Thursday, December 1, 2011

Taking a Stance. Or not.

“Sink down”
“Knees over toes”
“One strike, one kill”

These are only a few of the things that have been drilled into me over the years when it comes to stances and stance work. 

I’ve been told stances should be the core of your martial repertoire, that it is the source of all your power.  It’s the foundation the house is built upon, that sort of thing.

Eventually, I programmed myself to always use deep, powerful stances.  This led to me having powerful technique.  There was no denying that.

Over time, I realized that while my technique was powerful, I only really got one shot at it.  I was sacrificing a great deal of mobility in the process.  If my first technique missed or didn’t work out as planned, I was very limited in my follow up.  I was essentially stuck in the deep stance and didn’t have a lot of options left. 

One of my theories on combat is that your first attempt at a technique probably isn’t going to work out as planned in a real confrontation (and sometimes your second, or even you third…). 

You must adapt, adjust and go with the flow.  For me, deep stances were hampering my ability to do so.  I had to ‘come back up’ to move on to my next technique.  Equally challenging was getting out of the way of incoming attacks with a moving opponent. 

I study an in close combat style of Jiu Jitsu, and most fights occur in this range.  Deep stances were creating distance between my body and my attackers.  This had the effect of actually hampering my ability to apply many non-striking techniques (joint locks, breaks, take downs, etc.).  They were also negating the advantage that my height gave me in certain situations.

In my opinion, the measure of how effective a martial art will be for real world application and survival is in its ability to create options.  The more you have, the higher the likelihood of emerging victorious, or at least in one piece.  I am willing to sacrifice a bit of power for a few more options and/or escape routes.

I have not abandoned stance work, of course.  Having a balanced stance is necessary for leverage, generating explosive force and for simply moving around and getting out of the way.  After all, Kuzushi (balance breaking), is a central component in most martial arts.  It most certainly is in Jiu Jitsu.

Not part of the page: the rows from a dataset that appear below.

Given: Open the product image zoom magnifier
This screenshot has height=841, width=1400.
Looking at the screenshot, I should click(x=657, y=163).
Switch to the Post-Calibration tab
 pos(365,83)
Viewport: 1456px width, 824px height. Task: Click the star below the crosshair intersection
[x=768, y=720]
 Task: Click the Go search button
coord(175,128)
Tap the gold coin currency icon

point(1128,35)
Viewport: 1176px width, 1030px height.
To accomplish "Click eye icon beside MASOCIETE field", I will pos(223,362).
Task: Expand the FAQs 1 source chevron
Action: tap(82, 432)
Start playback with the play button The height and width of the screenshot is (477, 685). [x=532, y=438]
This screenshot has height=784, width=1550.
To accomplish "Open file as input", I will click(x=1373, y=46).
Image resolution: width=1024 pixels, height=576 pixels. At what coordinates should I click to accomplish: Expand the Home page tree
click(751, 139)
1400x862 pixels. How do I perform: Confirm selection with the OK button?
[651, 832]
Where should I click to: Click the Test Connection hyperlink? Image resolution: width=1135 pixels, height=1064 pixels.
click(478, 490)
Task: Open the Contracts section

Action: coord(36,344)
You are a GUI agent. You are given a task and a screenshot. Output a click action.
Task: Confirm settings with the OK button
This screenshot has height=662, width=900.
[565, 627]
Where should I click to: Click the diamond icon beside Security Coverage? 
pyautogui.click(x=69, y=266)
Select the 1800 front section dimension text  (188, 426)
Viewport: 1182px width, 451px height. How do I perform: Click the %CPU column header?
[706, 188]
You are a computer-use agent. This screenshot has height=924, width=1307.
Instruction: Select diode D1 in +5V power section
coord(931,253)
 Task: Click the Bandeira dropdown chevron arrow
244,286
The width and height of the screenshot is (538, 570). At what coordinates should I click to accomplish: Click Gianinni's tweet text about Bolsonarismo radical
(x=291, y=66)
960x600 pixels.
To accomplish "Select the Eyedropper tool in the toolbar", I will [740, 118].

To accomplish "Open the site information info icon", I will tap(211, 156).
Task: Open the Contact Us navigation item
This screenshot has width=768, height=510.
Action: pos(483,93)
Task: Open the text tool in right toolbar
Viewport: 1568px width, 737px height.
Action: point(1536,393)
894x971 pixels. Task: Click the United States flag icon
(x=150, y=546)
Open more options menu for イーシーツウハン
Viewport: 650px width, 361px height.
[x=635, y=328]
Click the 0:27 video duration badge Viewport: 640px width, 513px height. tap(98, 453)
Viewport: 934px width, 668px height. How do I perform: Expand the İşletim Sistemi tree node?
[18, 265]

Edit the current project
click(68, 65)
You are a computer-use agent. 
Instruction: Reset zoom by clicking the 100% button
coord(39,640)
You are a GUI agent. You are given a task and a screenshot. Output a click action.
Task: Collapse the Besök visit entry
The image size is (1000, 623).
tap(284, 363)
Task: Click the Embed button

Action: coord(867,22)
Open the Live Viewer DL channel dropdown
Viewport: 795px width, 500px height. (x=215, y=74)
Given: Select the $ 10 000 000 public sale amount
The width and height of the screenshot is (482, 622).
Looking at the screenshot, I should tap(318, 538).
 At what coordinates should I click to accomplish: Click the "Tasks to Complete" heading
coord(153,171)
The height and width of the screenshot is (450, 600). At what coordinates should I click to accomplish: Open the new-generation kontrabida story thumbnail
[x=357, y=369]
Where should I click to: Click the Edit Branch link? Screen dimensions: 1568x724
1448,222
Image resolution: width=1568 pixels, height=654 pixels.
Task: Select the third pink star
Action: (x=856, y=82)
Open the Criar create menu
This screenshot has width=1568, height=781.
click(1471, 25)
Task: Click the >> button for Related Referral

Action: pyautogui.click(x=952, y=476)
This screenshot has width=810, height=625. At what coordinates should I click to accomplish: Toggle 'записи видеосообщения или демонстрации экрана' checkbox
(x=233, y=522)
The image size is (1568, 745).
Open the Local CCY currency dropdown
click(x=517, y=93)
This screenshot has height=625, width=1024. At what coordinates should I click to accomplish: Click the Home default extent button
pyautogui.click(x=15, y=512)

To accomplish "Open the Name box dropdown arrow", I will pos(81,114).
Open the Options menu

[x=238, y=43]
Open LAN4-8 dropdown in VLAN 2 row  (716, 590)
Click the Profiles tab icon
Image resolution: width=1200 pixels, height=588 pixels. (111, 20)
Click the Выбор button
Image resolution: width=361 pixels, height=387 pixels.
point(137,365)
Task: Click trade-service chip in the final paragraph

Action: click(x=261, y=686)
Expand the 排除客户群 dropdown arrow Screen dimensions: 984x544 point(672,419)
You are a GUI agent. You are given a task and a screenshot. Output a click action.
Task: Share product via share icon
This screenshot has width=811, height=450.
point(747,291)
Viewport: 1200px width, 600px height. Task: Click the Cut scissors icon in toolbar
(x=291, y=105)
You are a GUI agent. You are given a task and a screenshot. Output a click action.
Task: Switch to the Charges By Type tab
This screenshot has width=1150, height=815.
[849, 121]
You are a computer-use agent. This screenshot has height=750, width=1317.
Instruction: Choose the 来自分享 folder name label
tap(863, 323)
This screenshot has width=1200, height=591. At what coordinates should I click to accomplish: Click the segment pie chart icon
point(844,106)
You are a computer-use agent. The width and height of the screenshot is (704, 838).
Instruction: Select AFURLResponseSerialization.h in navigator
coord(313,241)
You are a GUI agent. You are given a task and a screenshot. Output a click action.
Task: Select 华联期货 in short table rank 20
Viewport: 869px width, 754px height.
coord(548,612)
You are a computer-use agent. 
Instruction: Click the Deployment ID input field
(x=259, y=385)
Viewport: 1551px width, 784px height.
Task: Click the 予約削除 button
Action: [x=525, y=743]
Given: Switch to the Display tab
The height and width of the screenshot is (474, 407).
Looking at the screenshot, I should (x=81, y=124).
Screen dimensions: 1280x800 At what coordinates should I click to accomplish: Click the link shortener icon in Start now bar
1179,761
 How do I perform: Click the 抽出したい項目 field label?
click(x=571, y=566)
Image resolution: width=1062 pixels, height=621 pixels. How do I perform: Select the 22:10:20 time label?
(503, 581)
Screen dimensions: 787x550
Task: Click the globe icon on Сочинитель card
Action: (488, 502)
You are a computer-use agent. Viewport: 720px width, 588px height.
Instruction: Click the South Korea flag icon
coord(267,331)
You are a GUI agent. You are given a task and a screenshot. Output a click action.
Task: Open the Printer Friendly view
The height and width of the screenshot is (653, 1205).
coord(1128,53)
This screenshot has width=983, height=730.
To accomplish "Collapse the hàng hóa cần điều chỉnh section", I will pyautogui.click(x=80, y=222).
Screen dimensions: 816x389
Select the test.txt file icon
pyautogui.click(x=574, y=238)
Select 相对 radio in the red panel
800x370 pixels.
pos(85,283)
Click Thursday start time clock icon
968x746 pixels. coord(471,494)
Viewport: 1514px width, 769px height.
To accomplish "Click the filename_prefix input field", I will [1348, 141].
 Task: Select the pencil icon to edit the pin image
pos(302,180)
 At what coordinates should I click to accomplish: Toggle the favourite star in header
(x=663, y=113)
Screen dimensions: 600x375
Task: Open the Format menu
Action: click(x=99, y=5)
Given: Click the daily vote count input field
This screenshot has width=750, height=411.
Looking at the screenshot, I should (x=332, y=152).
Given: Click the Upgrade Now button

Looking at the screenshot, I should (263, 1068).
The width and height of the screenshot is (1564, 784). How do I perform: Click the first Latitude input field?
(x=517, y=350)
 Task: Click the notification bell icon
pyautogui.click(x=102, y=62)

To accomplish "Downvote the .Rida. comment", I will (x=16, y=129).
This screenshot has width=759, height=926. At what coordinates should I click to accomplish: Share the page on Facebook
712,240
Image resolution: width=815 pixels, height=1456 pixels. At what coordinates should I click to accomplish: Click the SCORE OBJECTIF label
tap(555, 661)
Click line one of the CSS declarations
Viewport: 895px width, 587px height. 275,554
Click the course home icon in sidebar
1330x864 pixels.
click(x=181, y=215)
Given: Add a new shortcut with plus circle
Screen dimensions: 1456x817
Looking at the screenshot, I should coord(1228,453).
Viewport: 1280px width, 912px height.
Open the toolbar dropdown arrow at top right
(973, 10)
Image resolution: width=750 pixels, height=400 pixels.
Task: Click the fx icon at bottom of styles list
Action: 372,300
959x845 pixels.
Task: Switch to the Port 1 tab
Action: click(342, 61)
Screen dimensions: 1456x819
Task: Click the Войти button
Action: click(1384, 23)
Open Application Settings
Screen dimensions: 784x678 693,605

I now believe high stances are the most effective for most situations in real combat.  A proper high stance gives you decent power, good balance, speed, and high mobility.  It makes you more adaptable and gives you more options. 

There are still times where a deep powerful stance is beneficial, and some situations and techniques warrant their use, but in general, I opt for the flexibility of the higher stance. 

The mobility that a higher stance gives you reduces your need to meet force with force, something that has become more important the longer I have studied martial arts.  It is easier and safer to use your opponents speed and momentum against them, which is a central concept in the so called “gentle” arts.

Along this line of thought, it’s better to be like water than to meet force with force.  Water moves around, under or even over an obstacle, instead of meeting it head on.

The same applies to the example of the willow tree and the mighty oak.  In a violent storm, the rigid limbs of the mighty oak are often snapped and broken, unwilling to yield to the power of the elements.  The willow, however, yields, adjusts and moves, and by doing so, remains unscathed.

There are trade offs and advantages to both high and low stances.  It is about finding the balance of what works best for you and what provides the greatest chance of success in surviving a violent encounter.

Food for thought.


  1. good post. i, too, have come to see benefits in a higher stance, and in most cases power can be generated still (a high sanchin can still anchor you well). however, i find most katas are still rigid when it comes to stance work, and it often conflicts my thoughts on the matter.

  2. Very thoughtful and insightful post. Stance work is obviously very important in karate kihon training, you learn a lot about good foot and body positioning,balance, weight transference and economy of foot movement. However, even Funakoshi said that deep stances were for beginners and that advanced karateka learnt to adopt higher more natural stances, so I think your insights are correct.

  3. jc,

    Kata is an area for conflict for me as well. I see the benefits somewhat but struggle with learning something I have very little confidence in. Interestingly, see Sue's comment.


    Thanks for commenting. As I mentioned to jc, I see some benefits in kata work, but it's nice to learn about Funakoshi's comments on the subject. I suspect in some systems, some of the subtlety or deep understanding may have been lost.

  4. Nice post!

    I agree...options are the key.

    Kata and stance training are a big part of Okinawa Kenpo Karate. My instructor would explain that we train the range of stances so we had the ability to work everything in between. Learning weight distribution, shifting and balance would be a benefit in a confrontation.

    During the two years when I took Tai Chi, the stances were upright and the movement yielding. Initially, I struggled with this concept but eventually recognized the value in both approaches.

  5. Michele,

    It must have been interesting shifting your focus for the time you took Tai Chi. I similarly struggled with opposing concepts when I first starting cross training in Kali and Escrima, which are far more offensive than defensive.

    Eventually I came to realize the value in both approaches as well. I did need to figure out what I was most comfortable with, regardless of style. This way, I'm not training in a manner that conflicts with my beliefs on combat effectiveness. I did find I needed to explore each approach with an open mind before I either adopted something new or threw it away.